Microsoft has already gone out of it's way to take control of the hardware and kernel (think secure boot on intel and the _total_ control on arm). They're now allowing you the privilege of running some posix userland applications (which have no real power) so people don't complain too much when they make it impossible to boot a custom kernel on newer hardware.
"What do you mean you can't boot linux? Don't be silly, you're already running ubuntu!"
Amazing. Can't tell you how many times we've asked Microsoft for a better shell like linux. Or how many times we've said (half-jokingly) that Microsoft should just give up and use a more unix-y file system and swap out the kernel for linux.
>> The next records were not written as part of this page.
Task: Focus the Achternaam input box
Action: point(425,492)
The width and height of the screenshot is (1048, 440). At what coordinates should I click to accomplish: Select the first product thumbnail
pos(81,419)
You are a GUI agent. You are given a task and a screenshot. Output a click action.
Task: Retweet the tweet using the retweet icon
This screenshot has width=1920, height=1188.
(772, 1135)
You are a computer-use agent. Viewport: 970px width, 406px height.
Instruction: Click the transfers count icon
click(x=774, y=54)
This all not to say that Microsoft tech in these low level areas don't have advantages over linux or are bad, but it'd be nice to have it at a low level.
> Microsoft should just give up and use a more unix-y file system and swap out the kernel for linux.
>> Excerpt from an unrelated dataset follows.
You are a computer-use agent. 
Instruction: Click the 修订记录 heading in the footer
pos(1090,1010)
You do realize that that's the exact opposite of what is happening here, ne? The Windows NT file system is used, and the Linux kernel is being swapped out for the Windows NT one.
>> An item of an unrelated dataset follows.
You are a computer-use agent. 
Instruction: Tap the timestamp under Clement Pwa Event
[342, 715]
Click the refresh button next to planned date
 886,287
"At a low level" NTFS actually is "Unix-y", of course. It had to be in order to support the POSIX subsystems. Case sensitivity, hard links, symbolic links, and a wide degree of freedom for filename characters are all there, at a low level.
Yes I do, but the ideas/conversations have been happening, on and off, for many years before this.
Especially when they weren't doing so hot and the idea gets floated around (obviously without much serious thought, just something we say) "oh man, what if they just gave up on that part and used linux to make it all work" -- Then everyone goes "that'd be cool, but then all those apps wouldn't work..."
Hence why they chose this route which required some pretty fancy research on their part to implement. Which is even cooler imho. Probably the best senario for Windows/MS over all in the end.
So a bunch of CLI tools, that use a shim layer to translate Linux syscals to Windows kernel API. I think this will be somewhat like OS X's POSIX base. I'm dreaming this could mean eventually being able to run KDE or openbox or sth, perhaps by community effort.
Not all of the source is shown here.